Les bases de cette future intégration ont été posées dès Aero India 2023, lorsque Bharat Electronics Limited (BEL), entreprise publique indienne de défense, a signé un protocole d’accord avec IAI pour la production sous licence du système LORA en Inde. BEL en est le maître d’œuvre principal tandis qu’IAI assure le transfert de technologie et le partage industriel, dans le cadre de l’initiative « Make in India ». Cet accord couvre l’ensemble de la famille LORA, incluant les variantes sol-air, navale et air-sol, destinée aux trois armées indiennes.

L’intégration de l’Air LORA renforcerait considérablement la posture dissuasive de l’IAF, en particulier sur les frontières sensibles de la Ligne de Contrôle Réelle (LAC) avec la Chine et de la Ligne de Contrôle (LoC) avec le Pakistan. Opérant depuis des bases avancées au Ladakh ou au Rajasthan, un Su-30MKI équipé de deux Air LORA pourrait engager des cibles profondes telles que des aérodromes chinois au Tibet ou des postes de commandement pakistanais au Sindh, tout en restant hors de portée des missiles sol-air ennemis. La résistance du missile contre le brouillage GNSS et ses capacités d’évitement électronique constituent un atout majeur face aux menaces croissantes dans le domaine de la guerre électronique.
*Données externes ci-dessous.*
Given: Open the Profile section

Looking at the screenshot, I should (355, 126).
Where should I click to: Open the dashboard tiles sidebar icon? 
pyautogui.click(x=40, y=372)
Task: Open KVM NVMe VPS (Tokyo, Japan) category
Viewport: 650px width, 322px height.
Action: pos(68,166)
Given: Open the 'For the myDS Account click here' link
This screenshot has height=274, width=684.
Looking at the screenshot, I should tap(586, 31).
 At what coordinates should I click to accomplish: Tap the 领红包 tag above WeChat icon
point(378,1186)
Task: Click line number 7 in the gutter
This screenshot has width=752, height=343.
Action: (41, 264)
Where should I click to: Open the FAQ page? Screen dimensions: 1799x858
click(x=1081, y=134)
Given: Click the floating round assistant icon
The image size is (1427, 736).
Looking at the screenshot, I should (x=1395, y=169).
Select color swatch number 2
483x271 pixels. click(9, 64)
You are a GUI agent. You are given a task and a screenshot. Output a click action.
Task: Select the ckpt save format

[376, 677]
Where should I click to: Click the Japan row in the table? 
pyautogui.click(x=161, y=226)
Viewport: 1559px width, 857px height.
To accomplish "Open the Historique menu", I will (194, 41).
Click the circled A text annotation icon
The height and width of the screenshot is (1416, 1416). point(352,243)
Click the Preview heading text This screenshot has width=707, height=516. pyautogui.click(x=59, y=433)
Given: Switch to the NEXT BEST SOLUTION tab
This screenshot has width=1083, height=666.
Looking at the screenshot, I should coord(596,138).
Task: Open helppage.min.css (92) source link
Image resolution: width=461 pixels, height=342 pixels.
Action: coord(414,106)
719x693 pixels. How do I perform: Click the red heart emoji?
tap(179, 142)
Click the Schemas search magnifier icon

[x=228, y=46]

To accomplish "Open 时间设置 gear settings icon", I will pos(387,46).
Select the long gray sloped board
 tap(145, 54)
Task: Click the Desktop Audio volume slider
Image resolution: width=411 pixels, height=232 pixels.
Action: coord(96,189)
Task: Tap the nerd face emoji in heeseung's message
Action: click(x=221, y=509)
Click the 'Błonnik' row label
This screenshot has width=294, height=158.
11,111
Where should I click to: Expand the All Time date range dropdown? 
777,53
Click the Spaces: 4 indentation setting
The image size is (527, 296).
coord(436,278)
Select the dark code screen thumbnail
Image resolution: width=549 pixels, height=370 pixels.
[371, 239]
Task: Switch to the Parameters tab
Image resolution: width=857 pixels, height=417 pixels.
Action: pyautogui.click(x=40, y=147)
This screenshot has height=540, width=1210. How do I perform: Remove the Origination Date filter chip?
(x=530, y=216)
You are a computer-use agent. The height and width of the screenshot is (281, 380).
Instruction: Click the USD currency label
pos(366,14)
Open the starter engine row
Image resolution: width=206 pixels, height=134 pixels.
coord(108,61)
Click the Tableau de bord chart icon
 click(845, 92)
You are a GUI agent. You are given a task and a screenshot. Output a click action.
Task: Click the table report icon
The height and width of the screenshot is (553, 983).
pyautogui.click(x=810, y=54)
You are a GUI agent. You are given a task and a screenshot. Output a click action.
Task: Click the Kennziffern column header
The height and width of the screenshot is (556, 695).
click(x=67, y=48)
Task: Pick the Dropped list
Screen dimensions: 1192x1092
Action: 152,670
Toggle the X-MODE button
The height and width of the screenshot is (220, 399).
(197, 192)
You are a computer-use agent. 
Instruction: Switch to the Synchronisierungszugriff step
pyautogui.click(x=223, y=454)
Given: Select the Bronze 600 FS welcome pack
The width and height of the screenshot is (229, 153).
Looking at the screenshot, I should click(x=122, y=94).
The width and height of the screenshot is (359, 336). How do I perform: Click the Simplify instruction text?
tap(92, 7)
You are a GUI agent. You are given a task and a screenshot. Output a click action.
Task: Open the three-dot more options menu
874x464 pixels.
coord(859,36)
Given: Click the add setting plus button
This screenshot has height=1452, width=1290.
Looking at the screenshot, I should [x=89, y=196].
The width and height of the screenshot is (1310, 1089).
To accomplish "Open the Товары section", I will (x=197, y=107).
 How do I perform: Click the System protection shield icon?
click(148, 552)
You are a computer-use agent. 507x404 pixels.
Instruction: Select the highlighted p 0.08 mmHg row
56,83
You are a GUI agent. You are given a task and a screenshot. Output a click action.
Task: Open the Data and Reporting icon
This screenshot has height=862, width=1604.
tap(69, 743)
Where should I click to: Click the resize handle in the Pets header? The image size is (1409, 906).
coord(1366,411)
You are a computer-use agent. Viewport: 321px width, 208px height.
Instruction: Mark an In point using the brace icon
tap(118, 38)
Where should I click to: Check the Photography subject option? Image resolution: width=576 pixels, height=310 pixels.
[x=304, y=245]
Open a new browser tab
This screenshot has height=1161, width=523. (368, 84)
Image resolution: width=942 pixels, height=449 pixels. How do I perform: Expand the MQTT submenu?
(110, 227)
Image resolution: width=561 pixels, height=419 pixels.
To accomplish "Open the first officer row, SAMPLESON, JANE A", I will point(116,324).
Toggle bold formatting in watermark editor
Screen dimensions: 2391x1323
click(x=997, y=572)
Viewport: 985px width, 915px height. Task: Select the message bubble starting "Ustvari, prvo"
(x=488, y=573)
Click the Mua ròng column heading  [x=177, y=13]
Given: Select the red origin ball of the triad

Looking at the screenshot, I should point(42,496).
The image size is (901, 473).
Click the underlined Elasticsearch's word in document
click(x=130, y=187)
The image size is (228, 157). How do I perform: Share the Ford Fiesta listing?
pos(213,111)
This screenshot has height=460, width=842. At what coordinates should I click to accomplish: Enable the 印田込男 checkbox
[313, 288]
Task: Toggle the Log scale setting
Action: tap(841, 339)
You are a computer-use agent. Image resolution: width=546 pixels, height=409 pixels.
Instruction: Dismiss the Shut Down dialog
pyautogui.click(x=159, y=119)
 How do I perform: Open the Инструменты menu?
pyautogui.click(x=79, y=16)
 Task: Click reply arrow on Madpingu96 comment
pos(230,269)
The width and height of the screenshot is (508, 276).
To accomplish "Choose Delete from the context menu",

Cette initiative répond également à une pénurie de squadrons dans l’IAF, actuellement à 31 contre 42 autorisés, en maximisant l’efficacité des matériels existants sans recourir à de nouveaux achats. Les analystes qualifient cette évolution de « changement majeur » pour les frappes préventives, offrant la capacité de neutraliser rapidement des menaces mobiles comme les lanceurs ou les radars avant leur mise en action. Par ailleurs, avec l’arrivée du BrahMos-NG, une version allégée d’1,33 tonne permettant l’emport de quatre missiles par Su-30MKI, l’Air LORA pourrait jouer un rôle transitoire en diversifiant l’arsenal jusqu’à la maturation des options hypersoniques indigènes telles que le BrahMos-II.